I think it is possible to buy cherry trees grafted onto dwarfing rootstock, but I haven't found any yet, much as I would like to.
Good luck!
 

Amanda P

Legendary Member
Depths of winter, ideally.

You can do it anytime, but of course later in spring or summer you are cutting off wood, leaves or even fruit that the tree has put stored energy into growing, thus weakening it. If you prune in winter, before the buds break, the tree can put that energy into new growth.
 

rich p

ridiculous old lush
Location
Brighton
I'd pollard it and remove the branches that go the wrong way. Train the remaining branches along wires. I saw loads of pollarded cherry trees in Belgium espaliered - it's obviously a local tradition.

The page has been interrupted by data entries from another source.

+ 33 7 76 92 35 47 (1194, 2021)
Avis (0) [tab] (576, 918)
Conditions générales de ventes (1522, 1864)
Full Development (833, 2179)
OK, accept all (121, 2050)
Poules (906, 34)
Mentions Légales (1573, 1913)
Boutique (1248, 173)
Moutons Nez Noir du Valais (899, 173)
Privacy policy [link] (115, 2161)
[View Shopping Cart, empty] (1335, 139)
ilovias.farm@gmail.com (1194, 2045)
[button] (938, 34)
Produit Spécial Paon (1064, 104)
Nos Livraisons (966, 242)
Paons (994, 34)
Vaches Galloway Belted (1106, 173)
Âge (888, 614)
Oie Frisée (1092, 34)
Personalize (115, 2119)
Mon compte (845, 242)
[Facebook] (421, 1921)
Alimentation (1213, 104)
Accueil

I pollarded a silver birch a few years ago to make an umbrella shape and it worked fine.
 

Amanda P

Legendary Member
If that's a real danger, prune the dodgy bits now, before the tree commits itself any further. Perhaps save any really radical surgery (like pollarding or coppicing) until winter, though.
 

Maz

Guru
What's the best weedkiller money can buy? Any recommendations?
 

Amanda P

Legendary Member
Roundup is pretty good for spot-treating individual plants you don't want (dandelions on paths and in lawns and the like). Simazine (various brand names) is good for treating large areas like gravel drives, but often doesn't kill off the root of big, tap-rooted weeds like dandelions once they've got established. "Lawn sand", containing ferrous sulphate is useful for discouraging broad-leaved weeds and moss in lawns.

Depends what you want it to do exactly.

In fact, last time I looked, there weren't many other active ingredients Joe Public could buy for amateur garden use.

Boiling water or a blow torch are pretty effective if you don't want to use chemicals and there aren't any other plants nearby you don'twant to kill.

Whatever you use, this time of year (ideally a bit earlier, before most weeds got a first crop of seeds off) is a good time to use it, when weeds are growing at full speed.

Next question?
 

Amanda P

Legendary Member
I did ask. But I don't know. However, politician-like, I will evade the question by answering that I think most bonsai trees are of species that have small leaves anyway - possibly because the answer is no,they don't grow leaves in scale and a six-inch tree with six-inch leaves would just be silly.
 

Mr Pig

New Member
Uncle Phil said:
Roundup is pretty good for spot-treating individual plants

That's my favorite. I use it in a skooshy bottle to spray directly onto the weeds. I like it because you can use it right next to other plants without harming them as it only kills the plant you spray it on, it's neutralized in the soil. Things like Pathclear just kill everything and keeps working once in the ground.